(210d) Optimization-Based Approach for Transcriptional Regulatory Network Refinement
Integrated constraint-based metabolic and regulatory network models are effective in predicting cellular growth phenotypes arising from genetic and environmental perturbations. A challenging task in the construction of regulatory network models is identifying accurate interactions between transcription factors and their corresponding gene targets. We have developed a mixed integer linear programming (MILP) algorithm that identifies which TF-target interactions are inconsistent with experimental data, and can aide in the refinement of transcriptional regulatory models. In addition, the algorithm can be used to identify genes that if allowed to violate their regulatory constraints (such as by over-expression) can rescue lethal phenotypes.
The optimization algorithm allows an integrated metabolic and transcriptional regulatory model to choose and violate specific regulatory rules in order to achieve non-zero growth phenotypes under different environmental conditions. We applied this algorithm to an updated regulatory network model for E. coli (iMC1010) to identify Boolean regulatory rules which caused incorrect growth phenotype predictions. Out of 33,146 knockout mutant/environmental cases evaluated, 3,019 (9.1%) were incorrectly predicted by the existing model to be unable to grow. The algorithm was applied to these 3,019 cases to identify the genes that are incorrectly down-regulated in the regulatory model resulting in an incorrect no-growth phenotype prediction. Nearly a third of these cases correspond to growth on N-acetyl-glucosamine, N-acetyl-mannosamine, and N-acetylneuraminate and many of these can be corrected by relaxing the regulatory rule for glmU (whose gene product is required for peptidoglycan and lipopolysaccharide biosynthesis). Allowing for constitutive expression in the Boolean rule for glmU expression would result in substantially higher agreement between the regulatory model predictions and growth phenotyping data.

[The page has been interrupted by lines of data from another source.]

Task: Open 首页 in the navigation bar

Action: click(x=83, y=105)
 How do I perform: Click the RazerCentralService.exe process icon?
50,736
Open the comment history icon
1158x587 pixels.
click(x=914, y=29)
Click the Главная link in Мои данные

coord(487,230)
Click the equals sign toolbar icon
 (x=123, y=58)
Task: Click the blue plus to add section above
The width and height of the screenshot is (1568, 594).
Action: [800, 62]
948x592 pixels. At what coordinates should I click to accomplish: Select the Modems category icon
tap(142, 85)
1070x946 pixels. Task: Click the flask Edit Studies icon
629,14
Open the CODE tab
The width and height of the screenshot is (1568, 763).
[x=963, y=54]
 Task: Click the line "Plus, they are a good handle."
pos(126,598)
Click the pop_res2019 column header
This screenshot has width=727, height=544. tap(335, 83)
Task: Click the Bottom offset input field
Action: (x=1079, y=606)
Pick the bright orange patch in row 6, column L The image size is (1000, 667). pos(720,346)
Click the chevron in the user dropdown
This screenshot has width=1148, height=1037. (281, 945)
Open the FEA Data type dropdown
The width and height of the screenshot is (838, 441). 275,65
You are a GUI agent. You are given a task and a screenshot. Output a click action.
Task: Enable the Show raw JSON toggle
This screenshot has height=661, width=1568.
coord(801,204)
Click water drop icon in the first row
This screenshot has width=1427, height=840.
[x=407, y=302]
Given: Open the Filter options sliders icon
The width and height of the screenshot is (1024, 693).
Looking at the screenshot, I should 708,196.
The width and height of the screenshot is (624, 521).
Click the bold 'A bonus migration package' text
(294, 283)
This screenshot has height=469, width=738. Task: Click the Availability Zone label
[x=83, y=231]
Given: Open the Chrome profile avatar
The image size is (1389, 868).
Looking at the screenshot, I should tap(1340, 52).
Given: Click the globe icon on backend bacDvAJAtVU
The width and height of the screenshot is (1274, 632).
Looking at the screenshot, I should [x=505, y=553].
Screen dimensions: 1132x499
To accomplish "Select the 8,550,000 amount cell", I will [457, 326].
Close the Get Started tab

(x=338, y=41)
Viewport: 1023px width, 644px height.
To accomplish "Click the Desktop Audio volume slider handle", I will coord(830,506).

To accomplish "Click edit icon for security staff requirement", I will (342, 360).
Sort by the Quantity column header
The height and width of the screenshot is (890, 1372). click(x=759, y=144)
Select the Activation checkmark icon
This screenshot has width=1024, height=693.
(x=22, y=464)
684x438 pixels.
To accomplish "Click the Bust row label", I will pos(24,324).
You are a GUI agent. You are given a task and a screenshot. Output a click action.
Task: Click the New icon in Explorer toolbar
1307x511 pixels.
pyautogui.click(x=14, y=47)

In an additional 2,076 cases (6.3%) the existing transcriptional regulatory model correctly predicted knockout mutants would be unable to grow even though the metabolic network has other enzymes which would allow for growth. These cases correspond to lethal strains that could be rescued by the over expression of other gene products. On average, most lethal mutant strains would require 2.72 genes to be over-expressed so that they could grow on a given condition. Growth on guanine as a nitrogen source required the most number of genes (seven) to be over-expressed. We have subsequently applied model to an updated metabolic model of E. coli and found further improvements and rescue lethals.
The developed approach allows for the automated evaluation of experimental data for both wildtype and knockout mutant strains in order to identify what transcriptional regulatory interactions are consistent and inconsistent with experimental observations. The approach can also be used to hypothesize strategies to rescue lethal mutants which if confirmed would help validate metabolic and regulatory network models.